So you’re starting a business and it’s time to create a logo that will represent your product or service. Piece of cake, right? You can pick your favorite color, the most obvious symbol for your industry, or make it look like a variation of a logo that you saw and liked. Not so fast! This can be the first reaction of most when getting to this step in launching your brand. However, I urge you to answer the following questions before deciding on a logo.

What color creates the emotion that your target audience should feel when considering your product or service?
I know what you’re thinking. “You’re telling me that the color of my logo can make someone feel a certain way?” Yes! There have been many studies on how colors can impact the emotion of a viewer. Yellow can make someone feel excited, happy, or even create urgency. Green, however, can be more relaxing, trustworthy, or make the client think “organic.”  You can read more on color theory here.

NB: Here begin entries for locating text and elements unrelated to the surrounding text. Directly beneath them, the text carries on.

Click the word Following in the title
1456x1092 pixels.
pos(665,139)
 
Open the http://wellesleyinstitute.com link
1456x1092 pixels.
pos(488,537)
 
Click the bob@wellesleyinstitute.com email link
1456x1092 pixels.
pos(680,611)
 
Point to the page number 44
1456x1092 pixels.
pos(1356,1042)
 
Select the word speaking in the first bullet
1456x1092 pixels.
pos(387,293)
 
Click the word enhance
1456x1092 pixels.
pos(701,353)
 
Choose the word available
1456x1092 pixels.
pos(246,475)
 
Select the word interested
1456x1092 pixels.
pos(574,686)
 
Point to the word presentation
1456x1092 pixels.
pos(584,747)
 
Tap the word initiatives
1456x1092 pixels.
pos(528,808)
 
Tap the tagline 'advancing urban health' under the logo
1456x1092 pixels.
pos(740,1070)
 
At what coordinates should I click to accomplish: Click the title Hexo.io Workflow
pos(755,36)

Is your brand something that can be represented by a symbol or graphic?
We all want to have a logo that someone sees and says, “WOW! I wish I had thought of that.” The goal is not to create something that looks “cool,” but something that makes sense. Sometimes a business is best described by the company name and might be too complicated or unfamiliar to be summed up by an illustration. Some of the most clear and well know brands use text as their logo. The point is, pick what works best for your business.

What is the main application of your logo?
Some logos will only be used on business cards and at the top of a website, while others may be printed on a product, container, etc. Some things to consider when choosing the right logo is the best orientation (horizontal or vertical,) brightness (light text or dark), shape, and size, that best suites the medium that will be used most often. I recommend getting multiple version and layouts of your main logo designed in the beginning in case the need ever arises down road.

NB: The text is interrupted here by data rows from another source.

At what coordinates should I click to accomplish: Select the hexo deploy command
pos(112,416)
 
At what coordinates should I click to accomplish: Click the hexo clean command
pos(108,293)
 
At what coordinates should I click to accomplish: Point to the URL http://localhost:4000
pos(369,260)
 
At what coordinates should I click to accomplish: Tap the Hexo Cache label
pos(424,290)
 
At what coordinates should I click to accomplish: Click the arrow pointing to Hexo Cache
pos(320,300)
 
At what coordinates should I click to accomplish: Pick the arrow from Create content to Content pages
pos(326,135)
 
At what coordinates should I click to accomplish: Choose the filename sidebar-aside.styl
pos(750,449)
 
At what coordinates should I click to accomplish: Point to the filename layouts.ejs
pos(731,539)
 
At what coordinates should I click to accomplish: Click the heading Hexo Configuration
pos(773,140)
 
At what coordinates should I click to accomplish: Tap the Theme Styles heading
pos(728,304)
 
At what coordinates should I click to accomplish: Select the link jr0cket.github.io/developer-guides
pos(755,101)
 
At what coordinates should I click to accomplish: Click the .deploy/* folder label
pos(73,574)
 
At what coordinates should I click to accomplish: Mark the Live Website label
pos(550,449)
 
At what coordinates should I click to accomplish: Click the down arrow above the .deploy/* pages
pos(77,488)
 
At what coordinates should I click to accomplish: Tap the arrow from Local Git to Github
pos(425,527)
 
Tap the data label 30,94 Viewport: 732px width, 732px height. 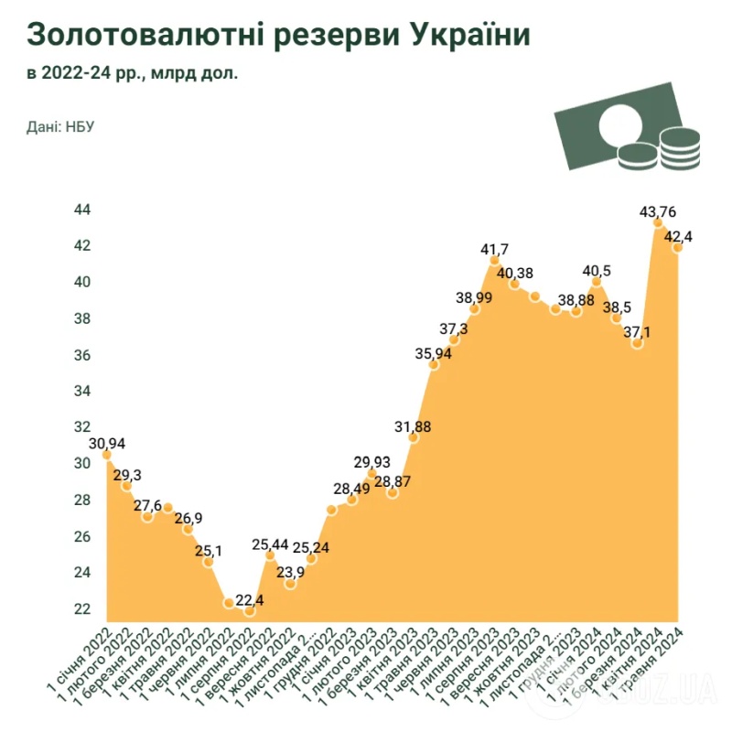[107, 444]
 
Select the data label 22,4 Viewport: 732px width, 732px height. [251, 600]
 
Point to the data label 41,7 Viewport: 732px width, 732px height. [495, 249]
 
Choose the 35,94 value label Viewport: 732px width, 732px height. [434, 354]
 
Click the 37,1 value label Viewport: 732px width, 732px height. [638, 333]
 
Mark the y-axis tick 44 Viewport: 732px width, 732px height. [82, 210]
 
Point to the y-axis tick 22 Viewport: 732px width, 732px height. [82, 609]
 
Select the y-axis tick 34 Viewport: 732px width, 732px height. [82, 392]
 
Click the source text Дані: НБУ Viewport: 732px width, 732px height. [60, 125]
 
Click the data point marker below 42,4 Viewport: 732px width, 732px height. [678, 248]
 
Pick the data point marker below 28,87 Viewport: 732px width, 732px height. [393, 492]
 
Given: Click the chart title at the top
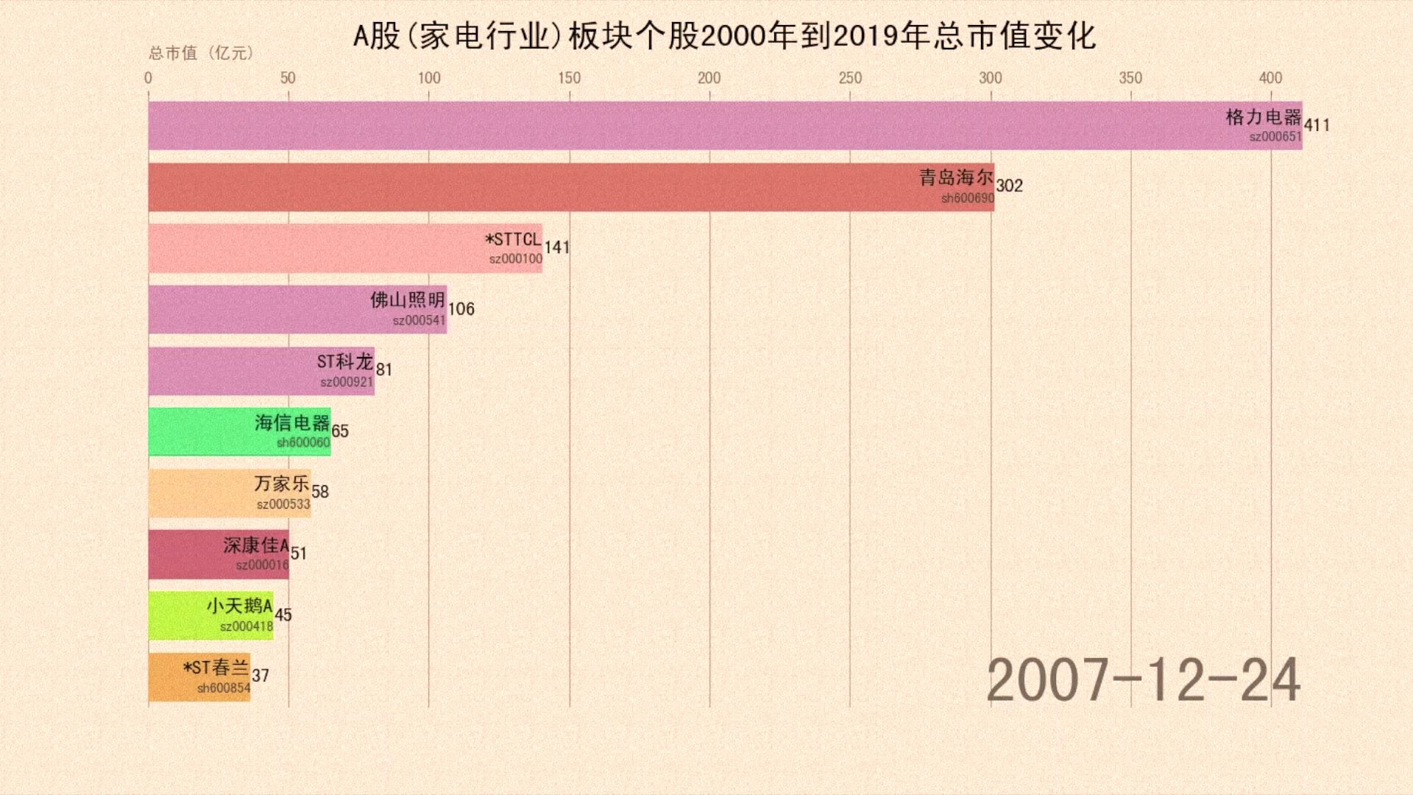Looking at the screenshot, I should (x=724, y=36).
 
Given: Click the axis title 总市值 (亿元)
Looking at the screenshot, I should (x=201, y=53).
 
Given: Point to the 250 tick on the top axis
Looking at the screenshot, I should (x=850, y=78).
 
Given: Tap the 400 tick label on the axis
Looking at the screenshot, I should (x=1270, y=78).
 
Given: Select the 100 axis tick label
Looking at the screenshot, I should (x=429, y=78).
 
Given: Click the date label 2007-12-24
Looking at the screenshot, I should (x=1143, y=681).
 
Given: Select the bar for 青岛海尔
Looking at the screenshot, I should (x=515, y=187).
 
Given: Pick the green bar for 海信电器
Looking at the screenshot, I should (x=199, y=431).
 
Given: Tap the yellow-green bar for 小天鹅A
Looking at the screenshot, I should (x=177, y=615).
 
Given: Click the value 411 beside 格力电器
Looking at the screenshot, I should (x=1317, y=125).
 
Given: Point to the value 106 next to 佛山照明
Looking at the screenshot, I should (x=461, y=309).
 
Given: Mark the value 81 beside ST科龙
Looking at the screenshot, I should (x=384, y=370).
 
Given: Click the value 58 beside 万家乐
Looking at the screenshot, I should (x=320, y=492).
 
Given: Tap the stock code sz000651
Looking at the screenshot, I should (x=1275, y=137).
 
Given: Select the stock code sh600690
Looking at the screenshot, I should (x=968, y=198).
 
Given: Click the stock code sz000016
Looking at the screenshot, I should (x=262, y=565).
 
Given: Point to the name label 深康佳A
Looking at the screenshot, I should (x=256, y=545).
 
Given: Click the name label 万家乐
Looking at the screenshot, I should (x=282, y=484).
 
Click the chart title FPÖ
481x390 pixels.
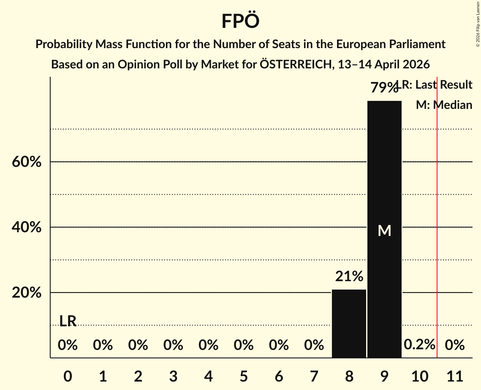240,21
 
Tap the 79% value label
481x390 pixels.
384,88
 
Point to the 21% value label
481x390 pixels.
349,276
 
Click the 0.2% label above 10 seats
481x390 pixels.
419,344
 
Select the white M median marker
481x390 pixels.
384,230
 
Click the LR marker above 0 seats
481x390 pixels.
68,321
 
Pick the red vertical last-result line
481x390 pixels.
437,211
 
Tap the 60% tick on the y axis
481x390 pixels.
27,162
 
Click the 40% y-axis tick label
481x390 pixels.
27,228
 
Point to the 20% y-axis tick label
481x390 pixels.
27,293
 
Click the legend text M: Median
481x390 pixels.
444,105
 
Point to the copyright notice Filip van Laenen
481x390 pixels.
478,23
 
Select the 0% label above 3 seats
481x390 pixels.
173,345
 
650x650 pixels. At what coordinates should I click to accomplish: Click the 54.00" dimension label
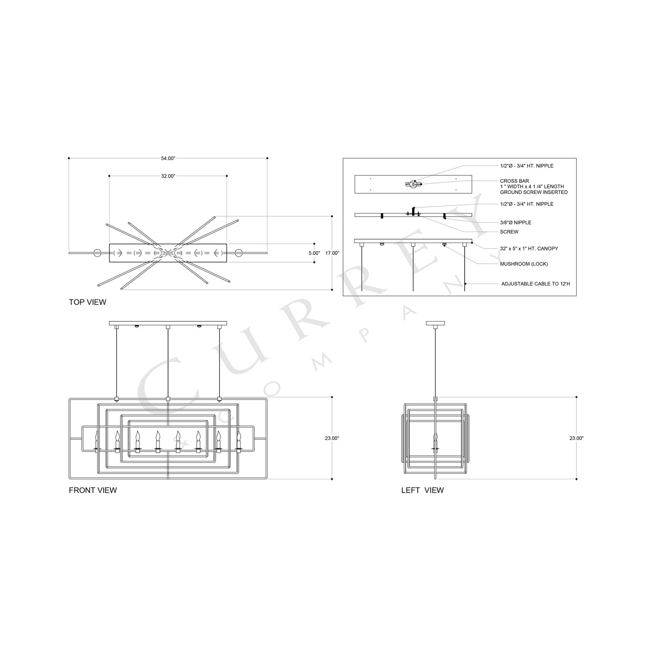pyautogui.click(x=168, y=159)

The main thing to keep in mind is that you are picking a logo that makes sense to potential clients, not you. I would do a “street test” and ask people that don’t know about your brand, how they would illustrate or describe your product or service. Take those suggestions into consideration when brainstorming your brand.

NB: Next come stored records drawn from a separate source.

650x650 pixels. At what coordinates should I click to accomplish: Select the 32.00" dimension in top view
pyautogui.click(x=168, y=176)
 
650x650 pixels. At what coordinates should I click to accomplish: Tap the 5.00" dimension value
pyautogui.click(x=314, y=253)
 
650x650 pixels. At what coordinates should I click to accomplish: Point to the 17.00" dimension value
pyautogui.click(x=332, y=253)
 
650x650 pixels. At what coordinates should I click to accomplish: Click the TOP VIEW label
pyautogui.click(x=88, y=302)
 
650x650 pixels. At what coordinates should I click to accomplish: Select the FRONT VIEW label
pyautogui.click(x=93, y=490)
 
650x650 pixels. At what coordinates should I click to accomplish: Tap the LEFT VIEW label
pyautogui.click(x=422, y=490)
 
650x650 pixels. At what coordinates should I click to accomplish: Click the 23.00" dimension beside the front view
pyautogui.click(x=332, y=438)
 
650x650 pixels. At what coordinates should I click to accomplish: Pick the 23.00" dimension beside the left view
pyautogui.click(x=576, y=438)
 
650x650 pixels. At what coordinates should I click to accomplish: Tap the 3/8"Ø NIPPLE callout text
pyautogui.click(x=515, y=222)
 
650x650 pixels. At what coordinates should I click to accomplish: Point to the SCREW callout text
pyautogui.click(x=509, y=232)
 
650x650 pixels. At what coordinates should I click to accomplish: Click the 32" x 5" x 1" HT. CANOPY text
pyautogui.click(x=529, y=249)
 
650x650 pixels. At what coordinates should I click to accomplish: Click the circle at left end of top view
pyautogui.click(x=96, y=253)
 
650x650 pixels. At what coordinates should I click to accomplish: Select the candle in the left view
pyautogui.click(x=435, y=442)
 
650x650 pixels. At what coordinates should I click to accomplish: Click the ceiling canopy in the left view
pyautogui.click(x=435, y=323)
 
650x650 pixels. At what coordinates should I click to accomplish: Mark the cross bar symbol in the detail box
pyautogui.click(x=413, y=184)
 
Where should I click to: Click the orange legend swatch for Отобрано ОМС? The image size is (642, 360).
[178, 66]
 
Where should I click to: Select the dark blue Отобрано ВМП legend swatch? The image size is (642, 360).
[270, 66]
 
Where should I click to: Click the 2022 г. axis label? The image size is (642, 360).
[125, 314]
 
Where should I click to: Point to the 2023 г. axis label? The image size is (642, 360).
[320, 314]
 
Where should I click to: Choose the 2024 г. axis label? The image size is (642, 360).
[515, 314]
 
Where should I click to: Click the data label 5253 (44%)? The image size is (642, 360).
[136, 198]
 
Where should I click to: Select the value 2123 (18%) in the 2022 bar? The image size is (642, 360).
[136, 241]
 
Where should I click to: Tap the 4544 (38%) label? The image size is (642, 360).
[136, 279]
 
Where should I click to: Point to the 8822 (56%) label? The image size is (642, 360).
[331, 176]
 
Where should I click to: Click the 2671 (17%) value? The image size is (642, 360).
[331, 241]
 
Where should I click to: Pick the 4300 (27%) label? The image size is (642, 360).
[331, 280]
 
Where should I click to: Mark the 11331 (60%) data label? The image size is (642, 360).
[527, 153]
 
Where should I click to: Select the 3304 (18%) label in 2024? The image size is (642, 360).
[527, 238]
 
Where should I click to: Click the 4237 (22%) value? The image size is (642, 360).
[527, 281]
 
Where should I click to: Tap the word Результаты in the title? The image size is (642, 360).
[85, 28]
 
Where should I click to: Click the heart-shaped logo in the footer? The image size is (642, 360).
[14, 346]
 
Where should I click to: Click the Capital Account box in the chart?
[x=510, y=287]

You also want to make sure that you have an enjoyable experience during the creation process by selecting the right designer. Ask them about their creative process, inform them about your industry, and agree upon the number of revisions allowed before commissioning any work. Last, but not least, INVEST. I know there are some extremely cheap options out there, but it’s true in this case, that you get what you pay for. If you want a unique and well-designed logo, it’s going to cost more than $10!